Paradise Restaurant, Cooperville, Georgia

Empty Paradise Hotel, Cooperville, Ga.
Empty Paradise Hotel, Cooperville, Ga.

The old Paradise Restaurant, which apparently suffered a fire in recent years, is closed, as is the gas station at right.  Both are adjacent to a spooky old motel featured on Halloween in this post.

The complex is in Cooperville at the intersection of U.S. Highway 301 and Georgia Highway 17 in Screven County, Ga., which got started after the Revolutionary War and soon became part of the Black Belt of Georgia where cotton became an important staple crop tended by enslaved African Americans.

The county’s population jumped from 3,019 in 1800 to 8,274 by 1860, according to Census figures.  While it had 14,593 people in 2010, the county lost an estimated 391 people — 2.7 percent — by 2012, according to the U.S. Census.  In 2010, Some 25.4 percent of county residents lived below the federal poverty level, 9 points higher than the state average.

Photo taken Sept. 23, 2013, by Andy Brack.  All rights reserved.

Closed restaurant, Henderson, N.C.

Old Tip Top Restaurant, Henderson, N.C.  Photo by Andy Brack.
Old Tip Top Restaurant, Henderson, N.C. Photo by Andy Brack.

We bet the meat-and-three lunch specials at the Tip Top Restaurant on Garnett Street in Henderson, N.C., were outstanding in their day.  More than likely, the workers from the cotton mill just down the street flooded into the place in days gone by.  [See our entry on the mill.]

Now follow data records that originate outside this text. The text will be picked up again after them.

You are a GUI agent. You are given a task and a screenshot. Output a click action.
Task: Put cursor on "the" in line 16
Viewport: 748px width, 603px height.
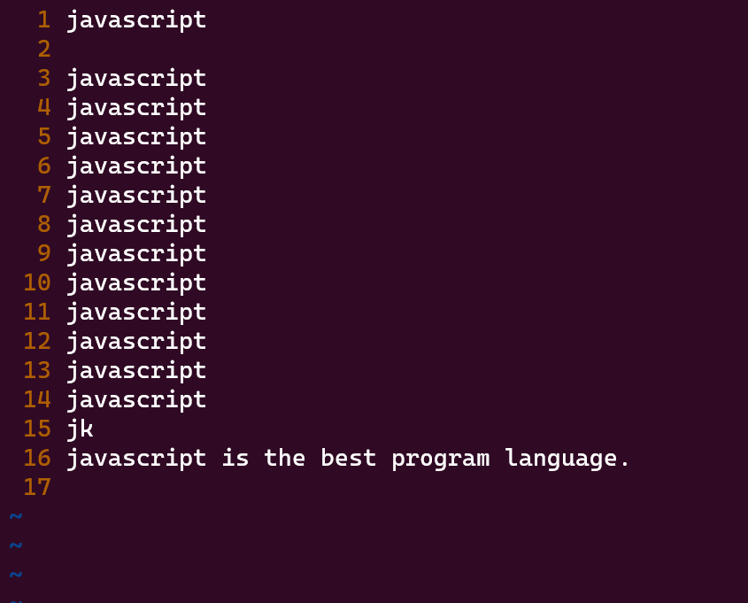[x=284, y=458]
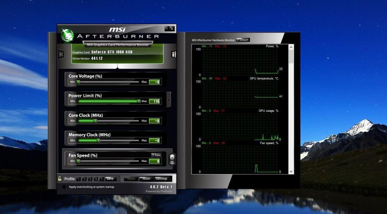Click the green Afterburner logo
387x214 pixels.
(67, 36)
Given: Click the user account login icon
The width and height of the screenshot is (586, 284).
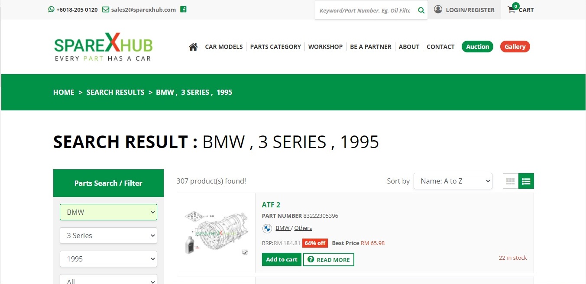Looking at the screenshot, I should [x=438, y=10].
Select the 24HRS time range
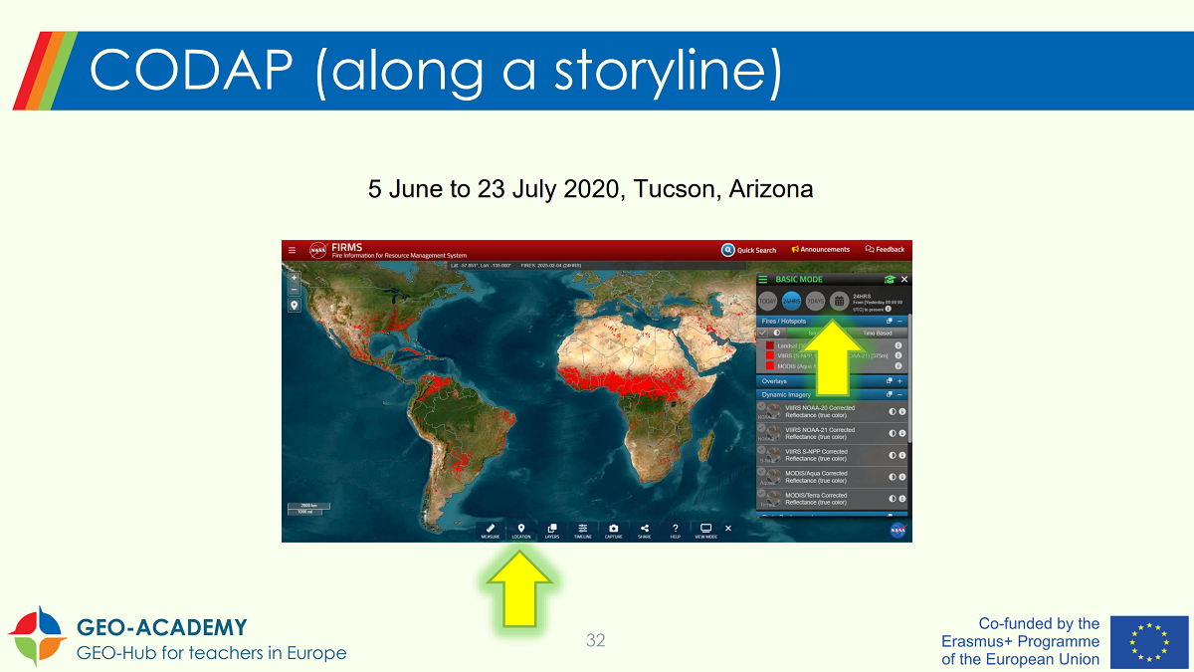The height and width of the screenshot is (672, 1194). pyautogui.click(x=791, y=301)
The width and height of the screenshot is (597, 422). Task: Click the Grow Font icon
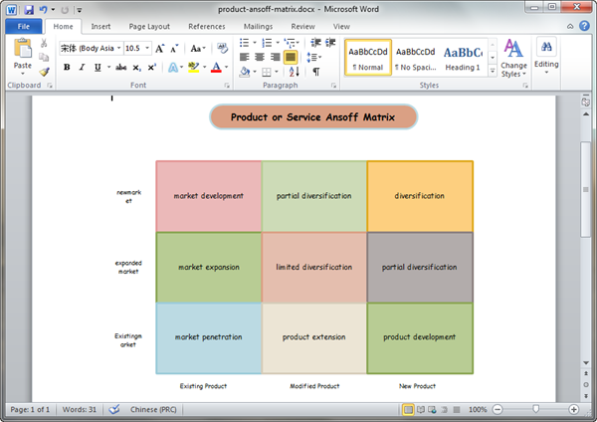click(x=160, y=48)
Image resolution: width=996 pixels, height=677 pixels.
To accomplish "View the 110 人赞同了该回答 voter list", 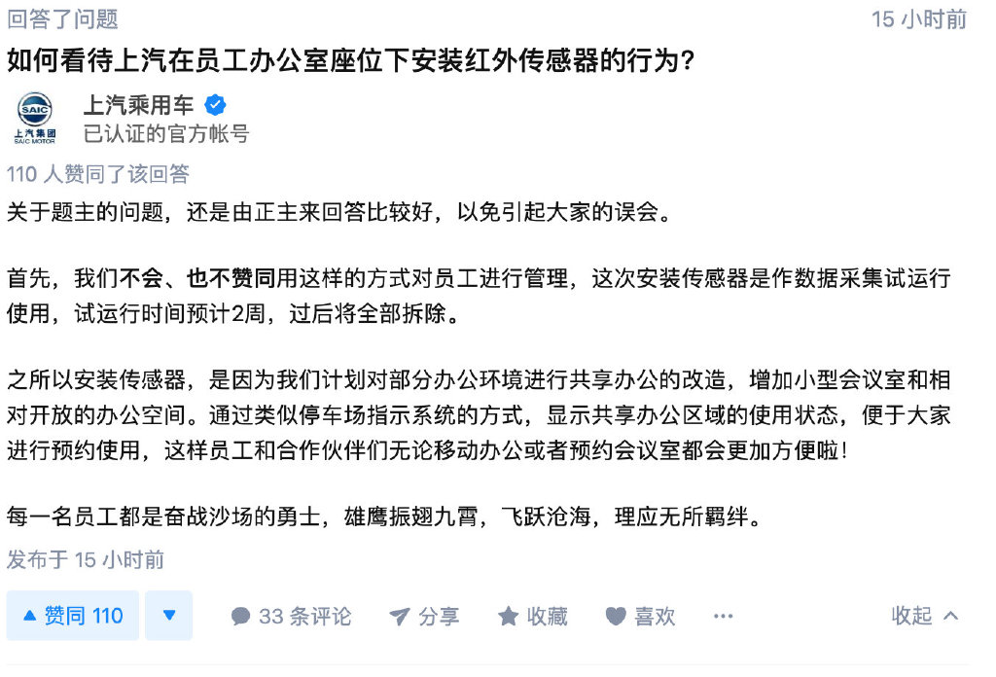I will click(98, 174).
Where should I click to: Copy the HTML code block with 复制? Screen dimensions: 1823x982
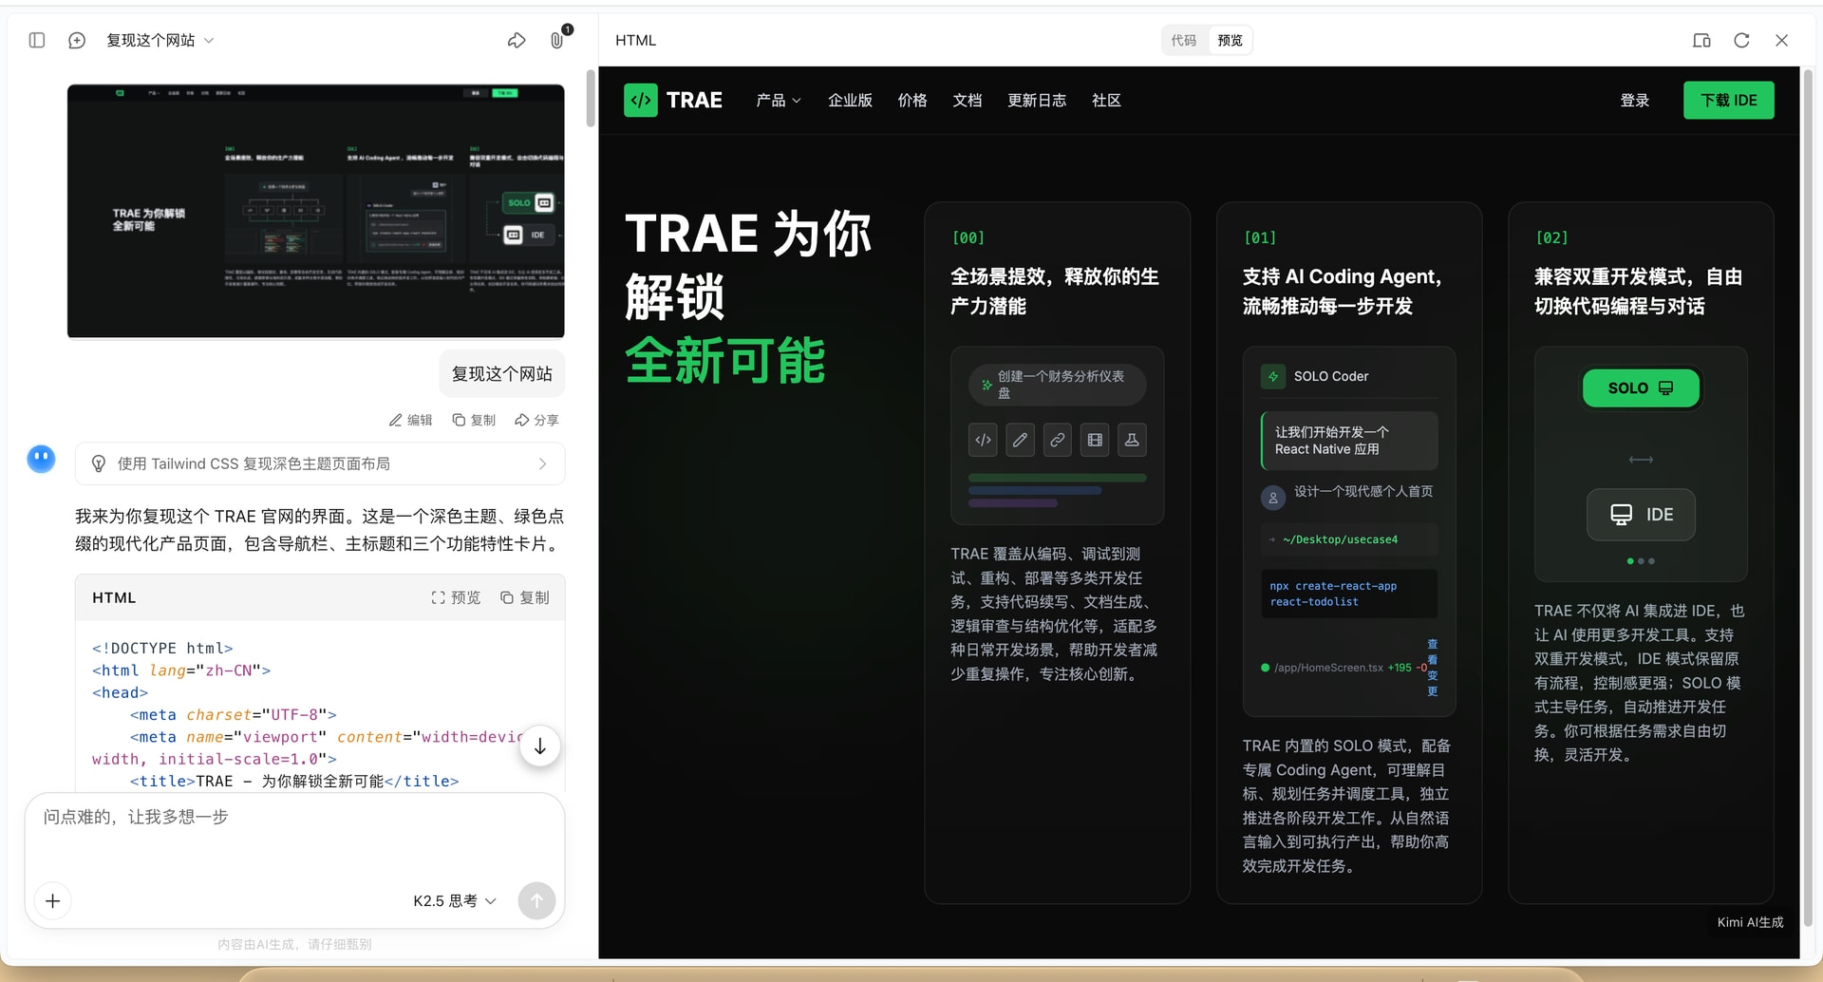pyautogui.click(x=525, y=597)
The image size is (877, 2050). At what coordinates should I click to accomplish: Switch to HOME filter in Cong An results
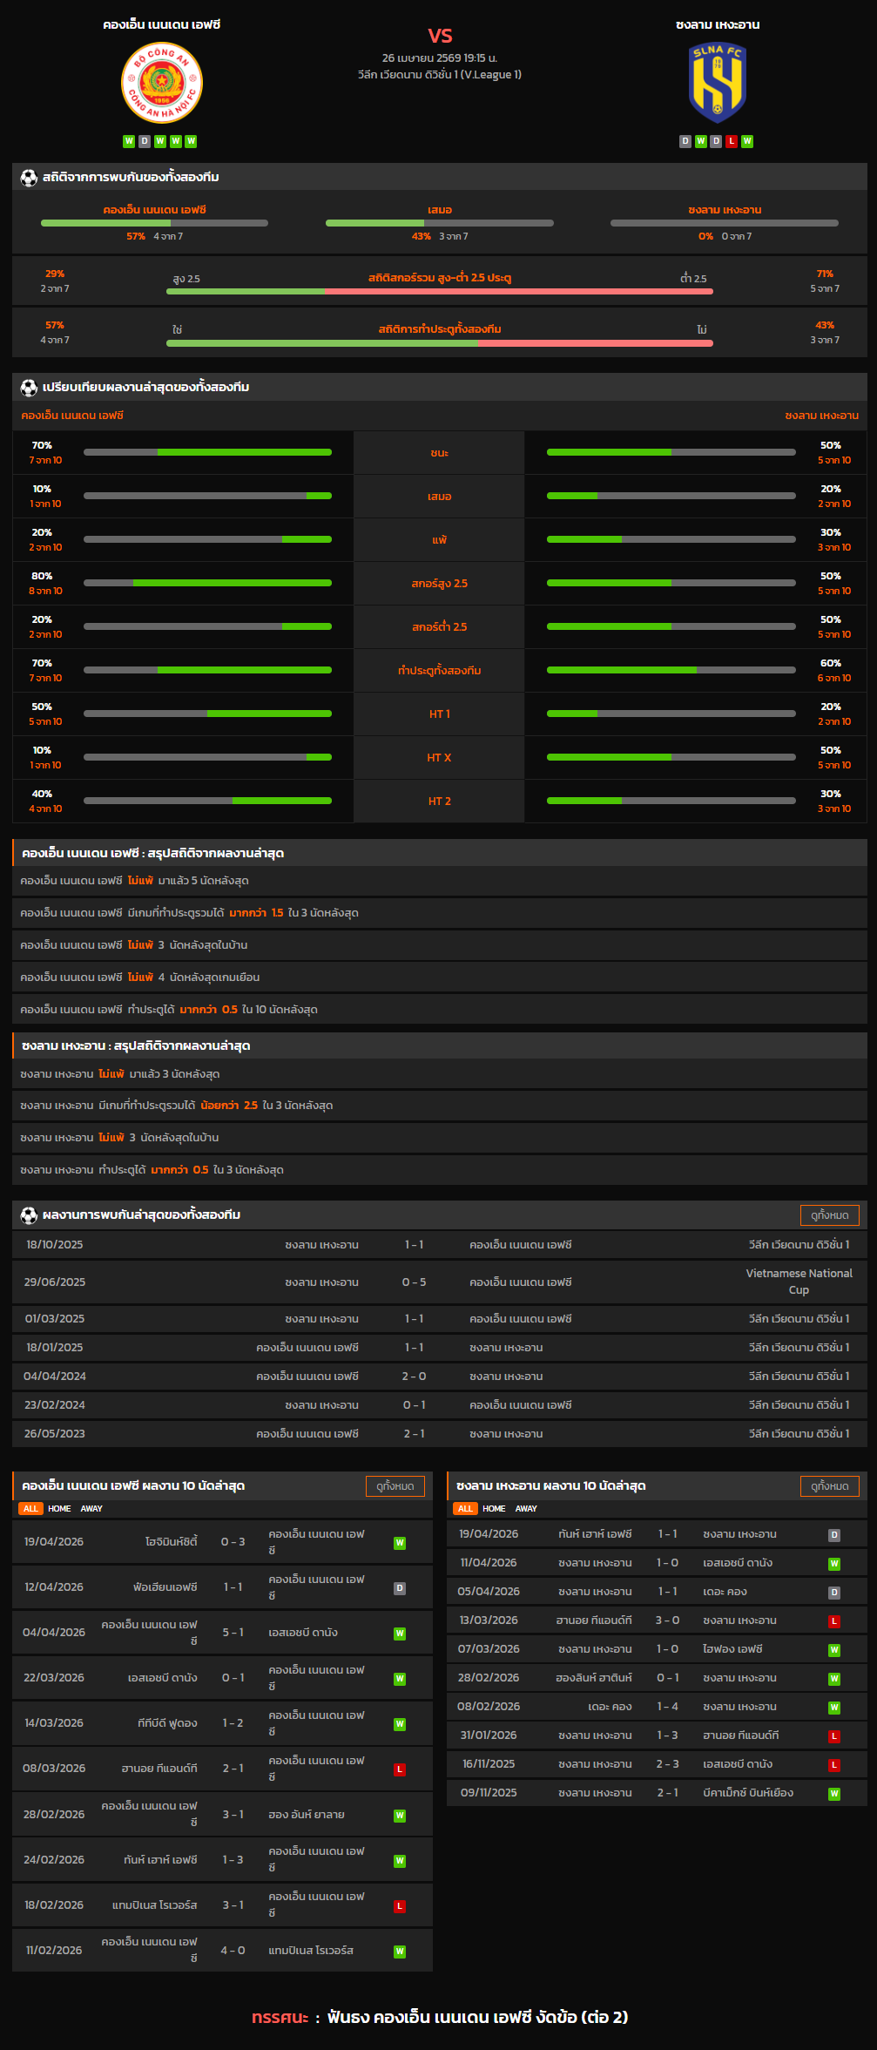pyautogui.click(x=59, y=1509)
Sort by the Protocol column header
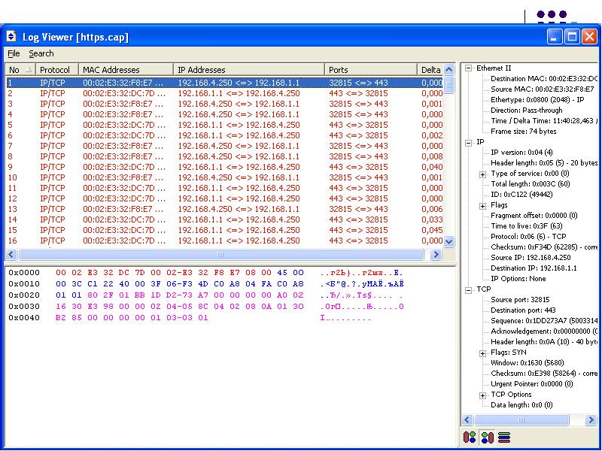 point(55,70)
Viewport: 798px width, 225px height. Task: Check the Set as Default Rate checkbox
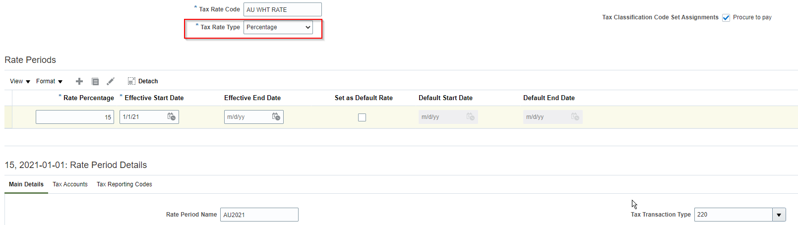point(362,117)
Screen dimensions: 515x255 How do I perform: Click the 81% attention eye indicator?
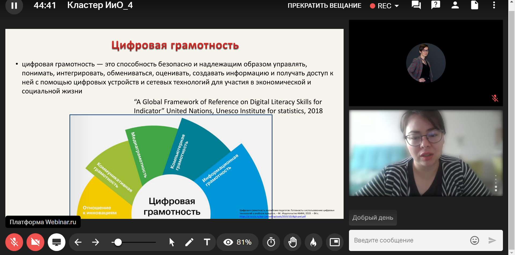(237, 242)
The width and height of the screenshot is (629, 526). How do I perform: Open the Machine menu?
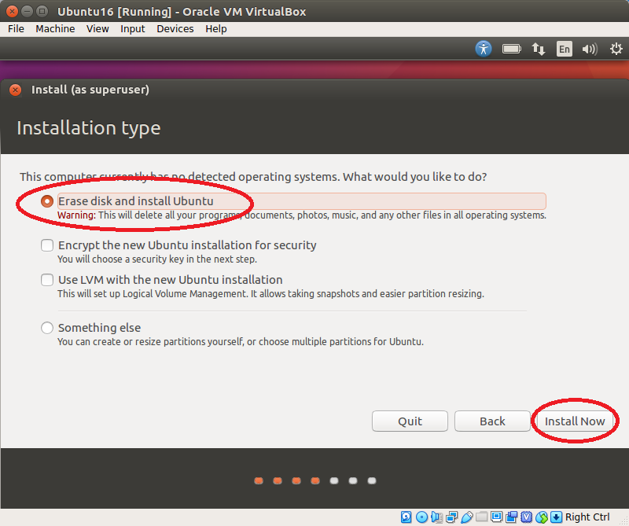click(x=55, y=29)

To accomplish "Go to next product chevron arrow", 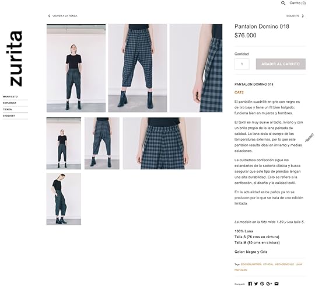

But the Tip Top doesn’t offer three home-cooked meals anymore, a sure victim of globalization and today’s economic times in the Southern Crescent.  A review from 2003 recalls the restaurant as having a relaxed atmosphere that offered good food, “just like being at home.”   Said the reviewer:  “‘Eating Out Can Be Fun” has been their slogan for 48 years!'”

Henderson, part of Vance County, had 15,320 people in 2010, according to Census estimates. Almost two thirds of residents are black. A third of residents live at or below the federal poverty level.  In April 2013, the county’s unemployment rate was 11.7 percent.